Pointing out that the UCD and the meaning of the things in the UCD are distinct and giving the user a jumping-off point to read more about the meaning are good ideas, though. Perhaps something along the lines of:
This module provides access to the Unicode Character Database (UCD) which defines character properties for all Unicode characters. The meaning of and interaction between these properties is defined by the Unicode Standard and related specifications.
The data contained in this database is compiled from the UCD version 15.1.0.
I can see room for elaborating on some of the functions in the module, though. A warning attached to unicodedata.combining()
explaining that “canonical combining class” does not mean “is this a combining character” would probably be an improvement.

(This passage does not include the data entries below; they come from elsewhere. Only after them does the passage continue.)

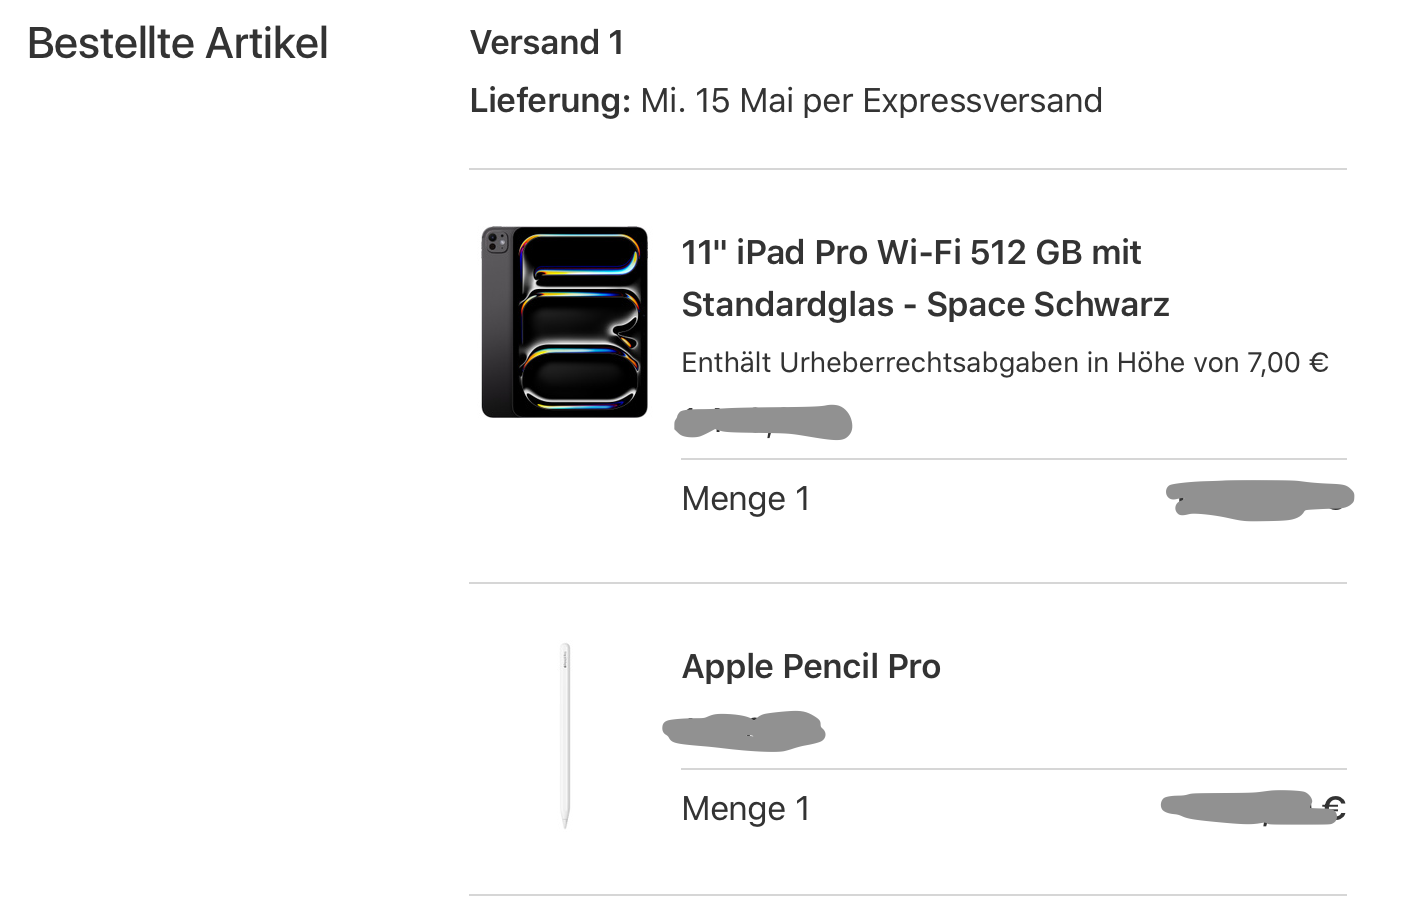Click the "Mi. 15 Mai per Expressversand" delivery text
1408x920 pixels.
pyautogui.click(x=871, y=101)
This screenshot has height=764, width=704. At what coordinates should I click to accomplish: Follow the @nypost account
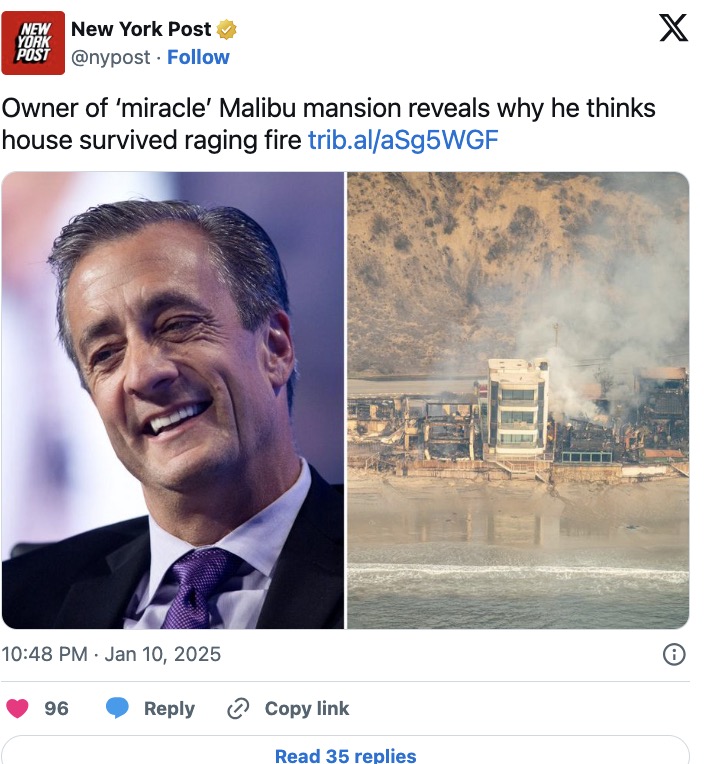point(198,57)
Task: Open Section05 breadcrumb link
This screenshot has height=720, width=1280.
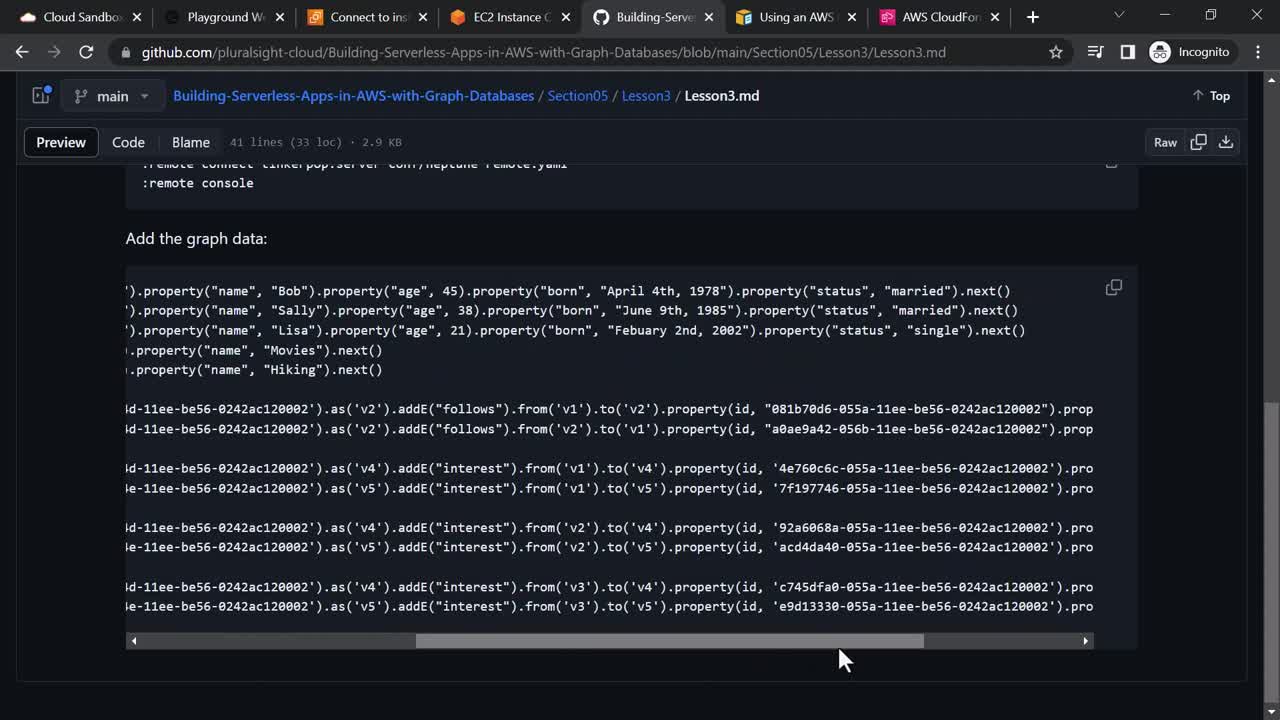Action: pyautogui.click(x=577, y=96)
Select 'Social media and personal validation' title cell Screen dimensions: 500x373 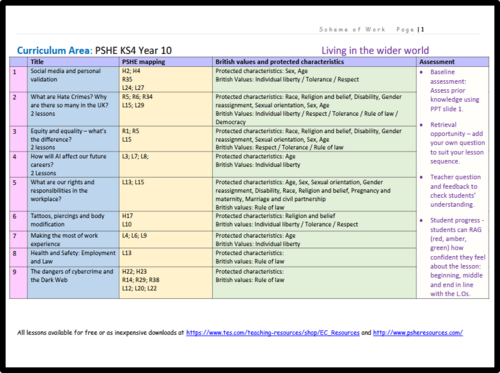(x=73, y=79)
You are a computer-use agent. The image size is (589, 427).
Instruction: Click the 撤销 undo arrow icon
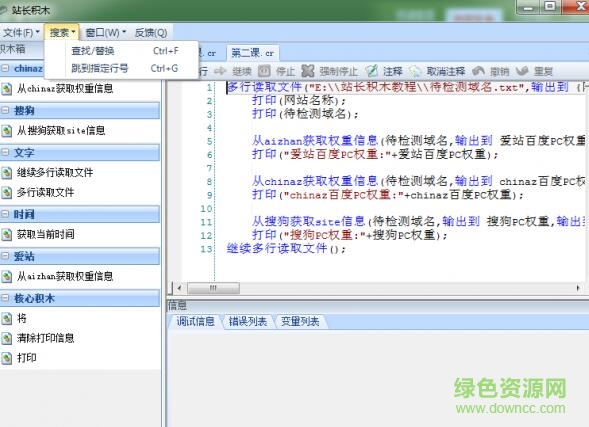coord(478,71)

It would be easy to overdo it, though, the subject matter is dense. I think the main benefit would be giving readers a jump-start into the heady Unicode docs and pointing out any identified pitfalls.
Speaking of combining()
…
I’m curious what definition you’re referring to here. I can’t find language like this in the Unicode specifications. I believe the definition of this combining category is that it’s the base/default category, and characters in it are never considered part of a reorderable pair, no matter what the other character is. Characters with that combining class are locked in place when evaluating the Canonical Ordering Algorithm, if you want to think about it that way.

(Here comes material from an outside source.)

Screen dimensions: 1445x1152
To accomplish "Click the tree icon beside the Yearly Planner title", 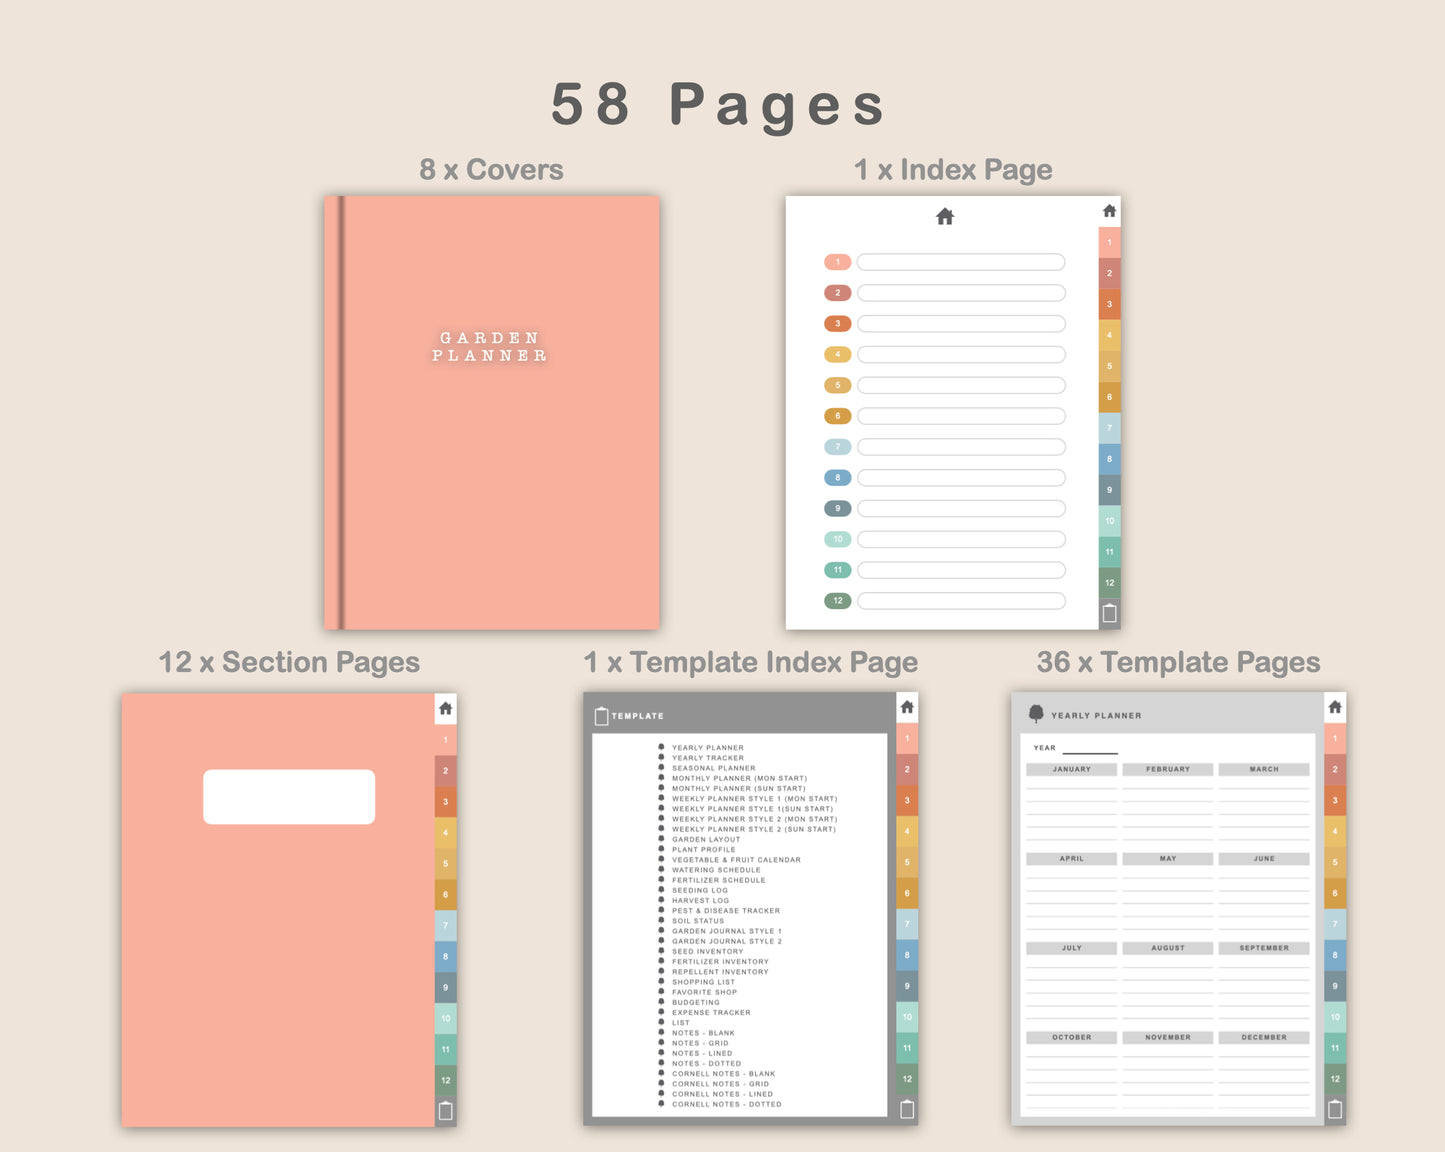I will pyautogui.click(x=1036, y=714).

It’s consistent, but there’s a bit of a quirk of jargon here as to what “combining” means. The punchline is: yes, you probably want to test which category the codepoint is in. Whether you include Lm, Sk
in your set depends on whether or not you care if the characters combine graphically.
Members of Lm, Sk
are not formally-speaking combining characters which the Standard defines as being in category M
. The “modifier letters” are considered base characters on their own and explicitly do not graphically combine with other characters. The Unicode Standard gives a little bit of motivation for their use:
Modifier letters are commonly used in technical phonetic transcriptional systems, where they augment the use of combining marks to make phonetic distinctions. Some of them have been adapted into regular language orthographies as well.

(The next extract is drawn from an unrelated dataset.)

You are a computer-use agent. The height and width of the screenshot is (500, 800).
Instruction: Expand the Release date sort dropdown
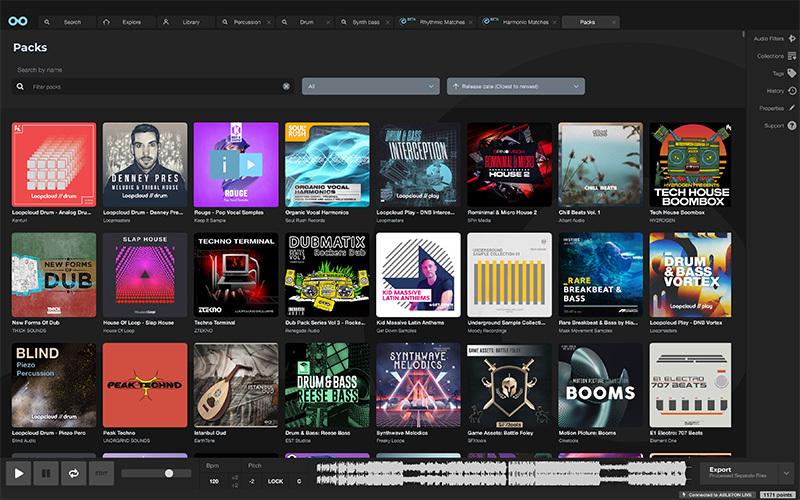pyautogui.click(x=515, y=87)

To give a concrete example:
>>> [unicodedata.category(c) for c in "c\N{CEDILLA}"]
['Ll', 'Sk']
>>> print("c\N{CEDILLA}") # cedilla is not a combiner (Sk), two glyphs
c¸
>>> [unicodedata.category(c) for c in "c\N{COMBINING CEDILLA}"]
['Ll', 'Mn']
>>> print("c\N{COMBINING CEDILLA}") # cedilla is a combiner (Mn), one glyph
ç
Caveat: a decent amount of the above required me to pore over the Unicode Specification to figure out what’s going on with the combining classes and Lm, Sk
, so it’s possible I’ve missed something nuanced.